Une commission vaticane a été constituée "pour réexaminer le dossier de béatification du P. Léon Dehon, un pionnier du catholicisme social, à cause de certaines de ses opinions antisémitiques.

Le P. Dehon (1843-1925), fondateur de la congrégation des Prêtres du Sacré-Coeur (les "Dehoniens"), devait être béatifié le 24 avril. Actuellement aucune nouvelle date n'a été fixée. La commission vaticane initiée par la Congrégation pour la cause des saints, devra se pencher sur des accusations d'antisémitisme qui ont surgi depuis quelques semaines seulement avant la date prévue pour la béatification.

Alerté, fin février 2005 par l’historien Jean-Dominique Durand, l’épiscopat français, représenté par les cardinaux Jean-Marie Lustiger et Philippe Barbarin et par Mgr Jean-Pierre Ricard, président de la conférence des évêques de France, avait aussitôt signalé cette anomalie à Rome.

Dans les écrits du P. Dehon, sept citations tirées de ses écrits en particulier sont ainsi relevées à l'égard des juifs. "La passion des richesses, c’est chez eux un instinct de race. » Ils ont « soif de l’or » ; les juifs sont « unis dans la haine du Christ », ils sont les ennemis par excellence de l’Église et des chrétiens.

Le Talmud ? « C’est le manuel du parfait israélite, le manuel du détrousseur, du corrupteur, du destructeur social » ; « La réaction antisémite est un signe d’espérance ».

Il
recommande même l’isolement : « Le juif signalé par un vêtement spécial, exclu de l’enseignement, de la magistrature et de la propriété territoriale, et consigné dans ses ghettos avec la faculté restreinte d’exercer seulement certains commerces.

Il propose même de prendre comme modèle le courant antisémite autrichien lancé en 1893 par Karl Lueger, homme politique dont Hitler, louera plus tard les mérites dans Mein Kampf.

Le cardinal Ratzinger, alors saisi du dossier comme préfet de la Congrégation pour la doctrine de la foi, avait fait savoir, selon une source autorisée, que "l’Église devait reconnaître ses erreurs et tirer les conséquences qui s’imposent".

Mais, à cette date, il était trop tard pour arrêter le processus puisque le décret reconnaissant le miracle nécessaire à toute béatification et l’héroïcité des vertus du P. Dehon avait été promulgué le 19 avril 2004 et que la date de la cérémonie était fixée.

L'épiscopat français était même allé, semble-t-il, jusqu’à envisager de réprouver publiquement cet acte. L’affaire lui paraissait trop grave.

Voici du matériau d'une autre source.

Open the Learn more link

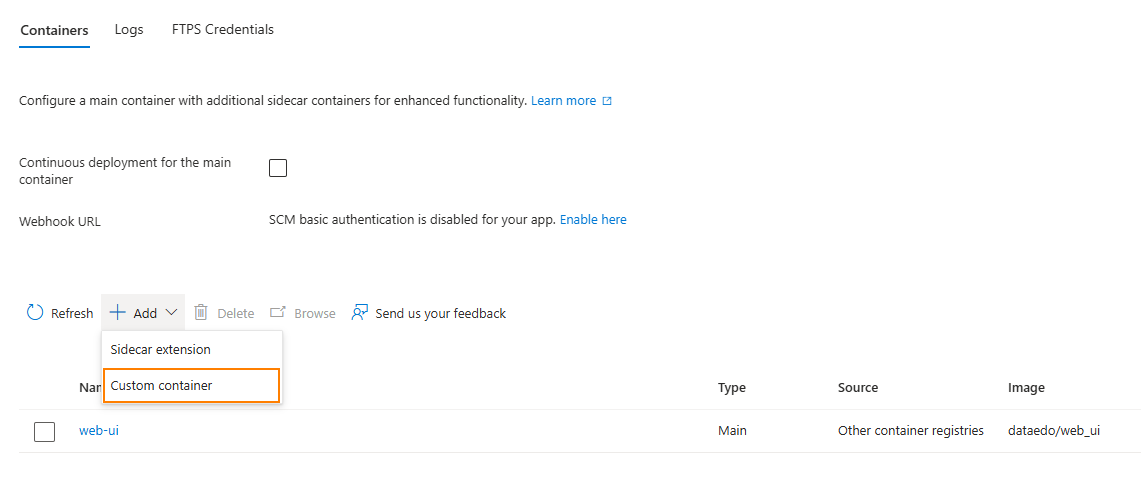563,101
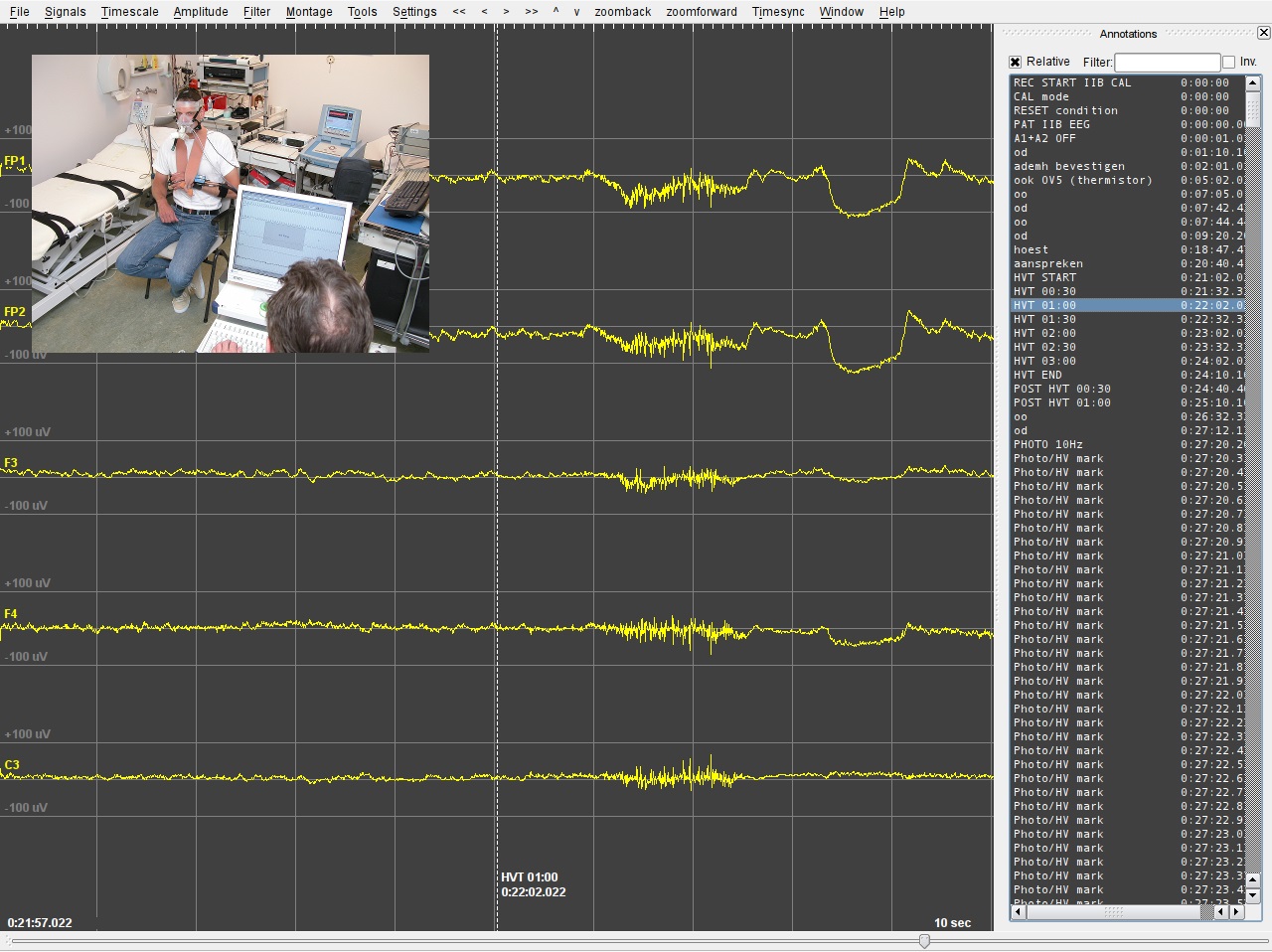
Task: Click annotation list top scroll-up arrow
Action: 1252,83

Du côté de la communauté juive, "Il n'y a jamais eu de protestation officielle du CRIF, car c'est un processus qui intéresse le Vatican" et non le Conseil représentatif des institutions juives de France, "mais nous avons émis, comme d'autres, des remarques", indique Richard Prasquier, responsable des relations judéo-chrétiennes au CRIF.

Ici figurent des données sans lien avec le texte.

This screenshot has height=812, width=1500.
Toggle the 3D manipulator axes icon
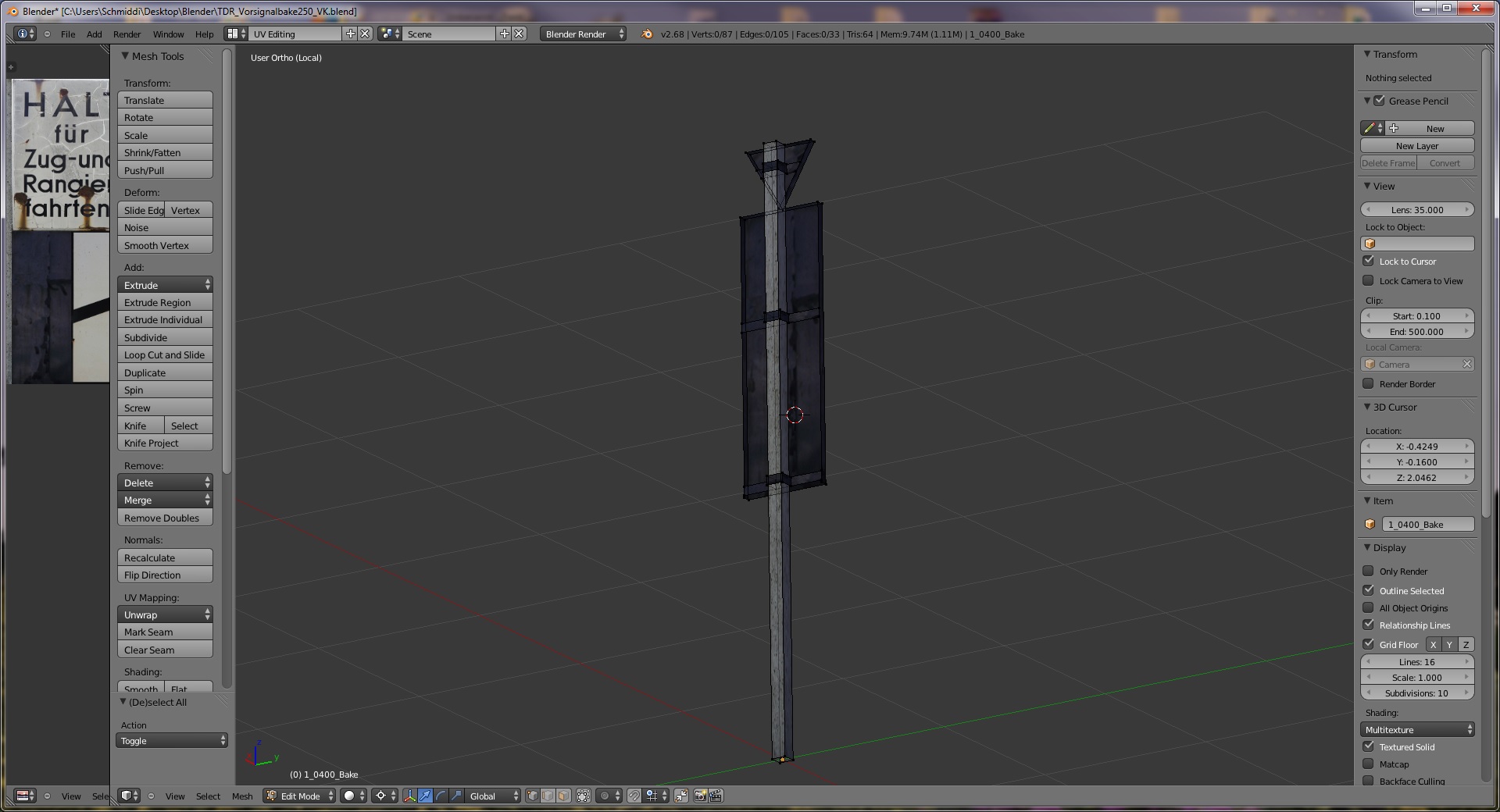409,796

"Nous avons manifesté notre étonnement qu'un prêtre dont le discours antisémite était aussi violent, puisse éventuellement être béatifié. Reste à savoir, souligne-t-il, si l'enquête en vue de la béatification du père Dehon a simplement été trop "superficielle" pour s'apercevoir de son antisémitisme ou si elle a jugé "pas importante" cette facette de sa personnalité. Dans cette dernière hypothèse, "on reviendrait dans une situation complètement inacceptable pour les juifs".

Les autorités françaises elles-mêmes "avaient attiré l'attention du Saint Siège sur certains écrits controversés du père Dehon", indique-t-on au Quai d'Orsay. Elles ont averti qu'"elles ne seraient pas représentées, comme c'est l'usage, à une cérémonie de béatification si celle-ci devait avoir lieu".

Seule la mort du pape, alors très malade, pouvait changer le cours des choses. Ce qui arriva.

Les défenseurs de la béatification du P. Dehon expliquent que ses propos sont à situer dans le cadre de cette période. Même si Léon XIII, le pape de l’époque s’était, avec d’autres catholiques, opposé à l’antisémitisme.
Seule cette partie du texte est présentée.